【皇后杯考察】再考の余地がある女子サッカーのアンバランスな構造【プロリーグスタートの年末に考える日本女子サッカー成長の方策】(3)の画像
浦和レッズレディースは29日にも勝利してベスト4へと進出した 撮影:渡辺航滋(SONY α9Ⅱ使用)

 2021年には、日本で新たな試みがスタートした。初の女子プロリーグ「WEリーグ」が開幕したのだ。
 模索しながらのスタートで、改善すべき点は多いにある。その一端が、皇后杯で見て取れた。年末に届いた驚きのニュースから、サッカージャーナリスト・後藤健生が考察する。

■均衡打開を託された右サイドバック

 どちらもゲームをコントロールすることができず、どちらも決定機を作ることができな……。そんな浦和レッズレディース(WEリーグ3位)と伊賀FCくノ一三重による一進一退の攻防は後半に入っても続いた。

 そんな中で、浦和が打開の道を託したのは右サイドバックとして先発した清家貴子の個人能力だった。

 清家はもともとはFWの選手だったが、浦和を強豪チームに育て上げた森栄次監督が就任した2019年に右サイドバックにコンバートされた。今シーズンは、故障明けで90分フル出場できない試合も多かったが、それでも激しい上下動をするサイドバックとして浦和の中心選手となっている。

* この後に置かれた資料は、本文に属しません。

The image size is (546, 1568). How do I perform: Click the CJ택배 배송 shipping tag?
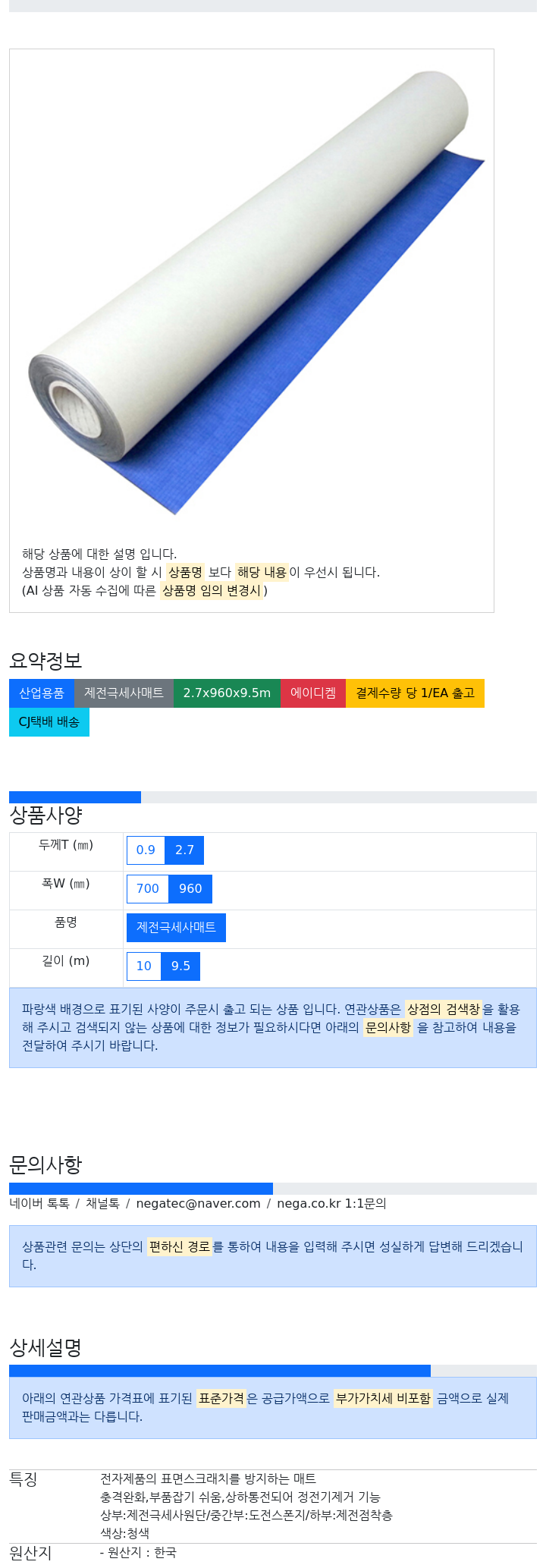[49, 722]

 後半開始から、浦和はゲームに絡めなかった菅澤を退け、右サイドバックの水谷有希を投入。清家を1列前の右サイドハーフに置いて、サイドハーフだった塩越柚歩をトップに置き、清家の攻撃力を生かそうとしたのだ。それでも、攻撃力が上がらないと見るや、60分頃には塩越を右サイドハーフに戻して、清家をトップに置いたのだ。